:: EXERCISE DETAILS ::
With the first line below as the start and the line containing "BOOKS [menuitem] (717, 129)" as the end, copy every line between them exactly, ends included.

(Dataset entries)
══════════
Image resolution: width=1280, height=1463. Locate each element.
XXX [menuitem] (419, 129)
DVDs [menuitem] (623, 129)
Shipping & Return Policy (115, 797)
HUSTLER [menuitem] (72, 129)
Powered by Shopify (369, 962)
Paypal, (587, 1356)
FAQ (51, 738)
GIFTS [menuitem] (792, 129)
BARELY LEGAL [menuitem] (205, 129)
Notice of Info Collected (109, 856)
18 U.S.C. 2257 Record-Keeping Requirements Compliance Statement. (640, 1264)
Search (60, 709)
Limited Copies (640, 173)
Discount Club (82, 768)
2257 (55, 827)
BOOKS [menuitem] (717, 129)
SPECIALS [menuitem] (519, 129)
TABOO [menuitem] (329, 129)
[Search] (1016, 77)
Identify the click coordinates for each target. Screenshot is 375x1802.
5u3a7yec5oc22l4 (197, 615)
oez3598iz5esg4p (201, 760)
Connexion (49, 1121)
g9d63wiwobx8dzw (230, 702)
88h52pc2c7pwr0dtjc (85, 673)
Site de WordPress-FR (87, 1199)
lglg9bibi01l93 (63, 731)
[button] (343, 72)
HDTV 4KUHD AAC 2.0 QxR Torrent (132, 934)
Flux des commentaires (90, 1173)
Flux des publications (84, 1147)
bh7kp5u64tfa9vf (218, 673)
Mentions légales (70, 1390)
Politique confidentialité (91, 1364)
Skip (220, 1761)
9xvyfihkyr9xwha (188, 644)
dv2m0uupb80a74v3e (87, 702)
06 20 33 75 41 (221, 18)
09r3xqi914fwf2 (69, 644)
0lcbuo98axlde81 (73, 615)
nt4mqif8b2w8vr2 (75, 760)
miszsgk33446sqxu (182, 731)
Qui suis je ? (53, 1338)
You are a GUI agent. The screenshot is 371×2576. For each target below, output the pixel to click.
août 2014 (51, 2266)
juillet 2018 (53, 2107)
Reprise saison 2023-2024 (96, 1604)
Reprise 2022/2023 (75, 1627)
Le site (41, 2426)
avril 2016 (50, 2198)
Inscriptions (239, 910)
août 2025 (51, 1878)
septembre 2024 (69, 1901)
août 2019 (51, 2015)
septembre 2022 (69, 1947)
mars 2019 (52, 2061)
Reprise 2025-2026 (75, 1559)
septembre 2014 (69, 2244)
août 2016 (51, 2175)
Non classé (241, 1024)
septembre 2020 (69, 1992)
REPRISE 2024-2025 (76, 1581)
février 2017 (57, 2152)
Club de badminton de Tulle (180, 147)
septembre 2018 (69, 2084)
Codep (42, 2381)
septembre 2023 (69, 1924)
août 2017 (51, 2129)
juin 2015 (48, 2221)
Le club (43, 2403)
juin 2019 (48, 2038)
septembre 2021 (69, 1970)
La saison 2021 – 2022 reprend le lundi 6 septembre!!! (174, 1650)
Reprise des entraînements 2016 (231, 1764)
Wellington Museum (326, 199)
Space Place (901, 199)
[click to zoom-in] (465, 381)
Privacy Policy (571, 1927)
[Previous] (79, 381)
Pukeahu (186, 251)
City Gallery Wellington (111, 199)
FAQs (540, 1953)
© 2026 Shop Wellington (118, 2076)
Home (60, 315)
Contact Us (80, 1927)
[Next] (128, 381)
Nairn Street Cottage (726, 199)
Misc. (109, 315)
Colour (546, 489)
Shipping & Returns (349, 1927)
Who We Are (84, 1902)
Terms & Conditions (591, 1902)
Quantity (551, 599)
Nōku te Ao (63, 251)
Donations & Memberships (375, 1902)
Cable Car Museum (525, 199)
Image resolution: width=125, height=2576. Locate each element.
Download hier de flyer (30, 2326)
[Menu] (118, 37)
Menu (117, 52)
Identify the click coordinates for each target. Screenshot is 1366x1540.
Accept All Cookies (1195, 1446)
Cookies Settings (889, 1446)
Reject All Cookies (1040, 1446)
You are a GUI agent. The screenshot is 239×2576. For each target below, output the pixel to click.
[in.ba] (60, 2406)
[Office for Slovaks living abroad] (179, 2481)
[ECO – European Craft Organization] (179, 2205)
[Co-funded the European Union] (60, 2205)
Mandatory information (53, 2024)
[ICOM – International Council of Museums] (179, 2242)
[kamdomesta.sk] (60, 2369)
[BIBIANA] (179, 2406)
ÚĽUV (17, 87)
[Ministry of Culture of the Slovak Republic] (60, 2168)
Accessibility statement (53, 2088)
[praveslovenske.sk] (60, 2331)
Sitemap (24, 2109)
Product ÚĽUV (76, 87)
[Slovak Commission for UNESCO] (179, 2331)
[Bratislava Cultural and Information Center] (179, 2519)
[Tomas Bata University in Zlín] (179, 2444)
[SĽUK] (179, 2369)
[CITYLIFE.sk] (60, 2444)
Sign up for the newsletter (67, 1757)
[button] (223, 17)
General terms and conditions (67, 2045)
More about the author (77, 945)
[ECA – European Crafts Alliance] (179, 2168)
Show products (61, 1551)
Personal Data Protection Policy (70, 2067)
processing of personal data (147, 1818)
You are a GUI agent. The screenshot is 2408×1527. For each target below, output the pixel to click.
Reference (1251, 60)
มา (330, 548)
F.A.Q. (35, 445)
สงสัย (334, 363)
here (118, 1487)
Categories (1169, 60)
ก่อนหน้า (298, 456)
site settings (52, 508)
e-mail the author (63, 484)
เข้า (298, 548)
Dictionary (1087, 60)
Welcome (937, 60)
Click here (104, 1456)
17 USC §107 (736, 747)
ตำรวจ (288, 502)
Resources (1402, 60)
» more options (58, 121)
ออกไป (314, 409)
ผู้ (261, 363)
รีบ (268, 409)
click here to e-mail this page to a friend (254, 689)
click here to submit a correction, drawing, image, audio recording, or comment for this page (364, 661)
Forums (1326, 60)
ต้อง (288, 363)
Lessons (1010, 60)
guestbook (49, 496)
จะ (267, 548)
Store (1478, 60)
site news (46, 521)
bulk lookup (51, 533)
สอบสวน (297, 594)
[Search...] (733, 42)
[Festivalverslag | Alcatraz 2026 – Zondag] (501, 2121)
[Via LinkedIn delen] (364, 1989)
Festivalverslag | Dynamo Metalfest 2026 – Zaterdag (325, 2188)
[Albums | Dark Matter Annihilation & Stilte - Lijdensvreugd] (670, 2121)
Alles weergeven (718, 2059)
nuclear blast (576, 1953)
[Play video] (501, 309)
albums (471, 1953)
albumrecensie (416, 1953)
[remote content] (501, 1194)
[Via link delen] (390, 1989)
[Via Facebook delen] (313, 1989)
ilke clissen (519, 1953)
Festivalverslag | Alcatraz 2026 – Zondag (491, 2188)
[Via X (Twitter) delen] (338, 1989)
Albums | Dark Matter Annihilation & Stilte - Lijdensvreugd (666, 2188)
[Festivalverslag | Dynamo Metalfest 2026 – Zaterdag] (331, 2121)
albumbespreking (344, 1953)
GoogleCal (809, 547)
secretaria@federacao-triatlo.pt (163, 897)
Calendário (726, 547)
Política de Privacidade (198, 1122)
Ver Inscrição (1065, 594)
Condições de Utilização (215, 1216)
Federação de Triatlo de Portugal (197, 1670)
══════════
:: EXERCISE RESPONSE ::
Image resolution: width=1280, height=1463. Locate each element.
XXX [menuitem] (419, 129)
DVDs [menuitem] (623, 129)
Shipping & Return Policy (115, 797)
HUSTLER [menuitem] (72, 129)
Powered by Shopify (369, 962)
Paypal, (587, 1356)
FAQ (51, 738)
GIFTS [menuitem] (792, 129)
BARELY LEGAL [menuitem] (205, 129)
Notice of Info Collected (109, 856)
18 U.S.C. 2257 Record-Keeping Requirements Compliance Statement. (640, 1264)
Search (60, 709)
Limited Copies (640, 173)
Discount Club (82, 768)
2257 (55, 827)
BOOKS [menuitem] (717, 129)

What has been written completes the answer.